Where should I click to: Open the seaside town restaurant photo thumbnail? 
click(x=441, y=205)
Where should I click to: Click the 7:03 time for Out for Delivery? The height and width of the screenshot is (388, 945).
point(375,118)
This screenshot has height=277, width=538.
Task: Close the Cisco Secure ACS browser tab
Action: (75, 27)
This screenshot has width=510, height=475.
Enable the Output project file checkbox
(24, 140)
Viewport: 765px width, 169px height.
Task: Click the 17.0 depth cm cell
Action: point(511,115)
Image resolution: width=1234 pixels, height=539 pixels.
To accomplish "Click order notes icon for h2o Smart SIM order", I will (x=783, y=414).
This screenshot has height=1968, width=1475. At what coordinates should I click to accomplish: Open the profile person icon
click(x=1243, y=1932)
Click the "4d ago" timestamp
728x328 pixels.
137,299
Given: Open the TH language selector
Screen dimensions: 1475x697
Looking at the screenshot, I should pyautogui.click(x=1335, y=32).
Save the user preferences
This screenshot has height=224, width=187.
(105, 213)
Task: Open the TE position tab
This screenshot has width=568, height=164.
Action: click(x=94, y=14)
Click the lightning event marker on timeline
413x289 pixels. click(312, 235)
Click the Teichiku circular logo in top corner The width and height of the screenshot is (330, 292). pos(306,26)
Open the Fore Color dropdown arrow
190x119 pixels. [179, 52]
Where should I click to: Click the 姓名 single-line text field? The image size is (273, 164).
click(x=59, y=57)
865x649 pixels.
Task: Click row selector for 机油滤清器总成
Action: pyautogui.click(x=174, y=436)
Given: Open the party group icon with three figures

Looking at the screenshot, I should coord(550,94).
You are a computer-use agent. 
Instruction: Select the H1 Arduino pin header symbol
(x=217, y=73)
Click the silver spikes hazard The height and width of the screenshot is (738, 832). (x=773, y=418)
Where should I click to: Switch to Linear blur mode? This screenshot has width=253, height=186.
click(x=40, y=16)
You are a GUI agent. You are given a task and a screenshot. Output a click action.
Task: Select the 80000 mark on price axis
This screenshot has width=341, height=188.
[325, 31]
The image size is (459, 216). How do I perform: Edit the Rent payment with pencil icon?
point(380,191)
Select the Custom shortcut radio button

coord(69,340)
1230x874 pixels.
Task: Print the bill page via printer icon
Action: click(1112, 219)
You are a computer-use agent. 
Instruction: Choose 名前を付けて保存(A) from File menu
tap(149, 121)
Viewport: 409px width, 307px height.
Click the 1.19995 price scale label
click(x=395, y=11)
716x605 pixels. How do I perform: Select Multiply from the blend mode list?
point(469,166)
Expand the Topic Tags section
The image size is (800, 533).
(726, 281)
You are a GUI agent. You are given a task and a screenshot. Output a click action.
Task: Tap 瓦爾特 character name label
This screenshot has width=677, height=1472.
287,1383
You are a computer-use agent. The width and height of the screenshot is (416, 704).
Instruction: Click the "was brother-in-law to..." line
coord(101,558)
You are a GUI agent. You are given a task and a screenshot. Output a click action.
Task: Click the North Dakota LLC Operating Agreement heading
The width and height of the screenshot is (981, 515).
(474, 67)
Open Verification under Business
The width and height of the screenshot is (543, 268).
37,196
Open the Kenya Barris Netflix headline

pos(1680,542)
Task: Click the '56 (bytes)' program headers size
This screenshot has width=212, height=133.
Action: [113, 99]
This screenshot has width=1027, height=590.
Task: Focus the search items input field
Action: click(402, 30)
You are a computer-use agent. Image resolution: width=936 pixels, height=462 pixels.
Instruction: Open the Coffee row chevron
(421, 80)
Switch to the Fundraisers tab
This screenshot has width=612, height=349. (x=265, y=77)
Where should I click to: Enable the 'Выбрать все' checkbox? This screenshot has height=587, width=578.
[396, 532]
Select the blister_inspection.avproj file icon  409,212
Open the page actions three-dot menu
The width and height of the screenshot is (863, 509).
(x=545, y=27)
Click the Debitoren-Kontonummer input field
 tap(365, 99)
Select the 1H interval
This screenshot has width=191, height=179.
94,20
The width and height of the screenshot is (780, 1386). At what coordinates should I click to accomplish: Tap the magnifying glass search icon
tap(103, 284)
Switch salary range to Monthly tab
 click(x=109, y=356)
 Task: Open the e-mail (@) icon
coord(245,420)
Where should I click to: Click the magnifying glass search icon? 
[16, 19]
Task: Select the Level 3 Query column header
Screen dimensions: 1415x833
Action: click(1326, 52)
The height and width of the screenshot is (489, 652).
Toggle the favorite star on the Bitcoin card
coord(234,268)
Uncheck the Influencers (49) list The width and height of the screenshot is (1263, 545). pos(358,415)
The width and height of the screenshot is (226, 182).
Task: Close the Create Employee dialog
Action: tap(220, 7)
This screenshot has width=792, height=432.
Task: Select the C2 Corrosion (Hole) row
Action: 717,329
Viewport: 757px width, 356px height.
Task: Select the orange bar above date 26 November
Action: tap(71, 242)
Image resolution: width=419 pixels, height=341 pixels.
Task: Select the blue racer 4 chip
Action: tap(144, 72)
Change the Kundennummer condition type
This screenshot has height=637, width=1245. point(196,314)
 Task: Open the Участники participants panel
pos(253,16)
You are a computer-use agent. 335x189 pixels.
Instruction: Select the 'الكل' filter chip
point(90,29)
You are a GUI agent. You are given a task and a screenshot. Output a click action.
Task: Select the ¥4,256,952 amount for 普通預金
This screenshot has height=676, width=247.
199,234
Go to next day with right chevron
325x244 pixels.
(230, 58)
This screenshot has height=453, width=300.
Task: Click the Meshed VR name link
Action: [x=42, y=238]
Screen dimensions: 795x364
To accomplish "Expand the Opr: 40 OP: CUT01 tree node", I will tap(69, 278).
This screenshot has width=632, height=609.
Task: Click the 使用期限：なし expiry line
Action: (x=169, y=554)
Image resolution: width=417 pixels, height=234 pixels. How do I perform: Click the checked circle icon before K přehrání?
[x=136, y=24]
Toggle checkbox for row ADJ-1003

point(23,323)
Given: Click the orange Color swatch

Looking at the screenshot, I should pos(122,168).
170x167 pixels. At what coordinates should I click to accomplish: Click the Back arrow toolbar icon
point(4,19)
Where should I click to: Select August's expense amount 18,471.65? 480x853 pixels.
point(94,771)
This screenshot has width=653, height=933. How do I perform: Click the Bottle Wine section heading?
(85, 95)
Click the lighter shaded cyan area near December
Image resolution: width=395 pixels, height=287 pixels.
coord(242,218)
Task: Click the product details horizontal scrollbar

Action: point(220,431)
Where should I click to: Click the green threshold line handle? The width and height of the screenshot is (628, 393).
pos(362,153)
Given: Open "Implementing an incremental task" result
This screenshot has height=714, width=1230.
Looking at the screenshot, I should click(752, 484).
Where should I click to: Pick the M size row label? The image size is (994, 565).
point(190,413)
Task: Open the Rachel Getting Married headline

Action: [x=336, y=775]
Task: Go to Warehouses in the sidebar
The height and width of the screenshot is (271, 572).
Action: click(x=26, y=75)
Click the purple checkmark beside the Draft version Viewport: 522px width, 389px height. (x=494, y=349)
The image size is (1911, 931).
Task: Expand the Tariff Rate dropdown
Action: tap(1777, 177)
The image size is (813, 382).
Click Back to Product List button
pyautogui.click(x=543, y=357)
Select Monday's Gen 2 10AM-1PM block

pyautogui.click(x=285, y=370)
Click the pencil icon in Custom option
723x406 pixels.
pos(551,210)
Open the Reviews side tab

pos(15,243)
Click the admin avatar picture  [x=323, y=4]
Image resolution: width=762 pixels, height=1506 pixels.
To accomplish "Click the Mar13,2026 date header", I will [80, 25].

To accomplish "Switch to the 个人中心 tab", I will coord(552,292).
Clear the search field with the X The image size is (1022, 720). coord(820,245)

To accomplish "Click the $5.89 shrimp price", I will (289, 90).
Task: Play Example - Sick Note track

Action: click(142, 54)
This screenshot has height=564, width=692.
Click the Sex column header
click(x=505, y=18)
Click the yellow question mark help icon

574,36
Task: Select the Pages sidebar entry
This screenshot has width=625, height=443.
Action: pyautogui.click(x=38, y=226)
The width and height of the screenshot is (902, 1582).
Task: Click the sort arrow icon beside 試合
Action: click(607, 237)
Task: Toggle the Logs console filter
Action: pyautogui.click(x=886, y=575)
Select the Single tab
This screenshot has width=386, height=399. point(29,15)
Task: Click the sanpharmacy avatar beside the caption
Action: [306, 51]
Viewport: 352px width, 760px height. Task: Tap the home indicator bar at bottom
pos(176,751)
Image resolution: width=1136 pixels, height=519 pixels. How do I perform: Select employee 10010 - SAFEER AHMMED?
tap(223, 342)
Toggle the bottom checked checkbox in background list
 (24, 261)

Work item -
Find "Click the yellow question mark help icon" in the entries above, then repeat its line and all lines after it exactly, down to the last line.

Solution for this exercise -
Click the yellow question mark help icon

574,36
Task: Select the Pages sidebar entry
This screenshot has width=625, height=443.
Action: pyautogui.click(x=38, y=226)
The width and height of the screenshot is (902, 1582).
Task: Click the sort arrow icon beside 試合
Action: click(607, 237)
Task: Toggle the Logs console filter
Action: pyautogui.click(x=886, y=575)
Select the Single tab
This screenshot has width=386, height=399. point(29,15)
Task: Click the sanpharmacy avatar beside the caption
Action: [306, 51]
Viewport: 352px width, 760px height. Task: Tap the home indicator bar at bottom
pos(176,751)
Image resolution: width=1136 pixels, height=519 pixels. How do I perform: Select employee 10010 - SAFEER AHMMED?
tap(223, 342)
Toggle the bottom checked checkbox in background list
 (24, 261)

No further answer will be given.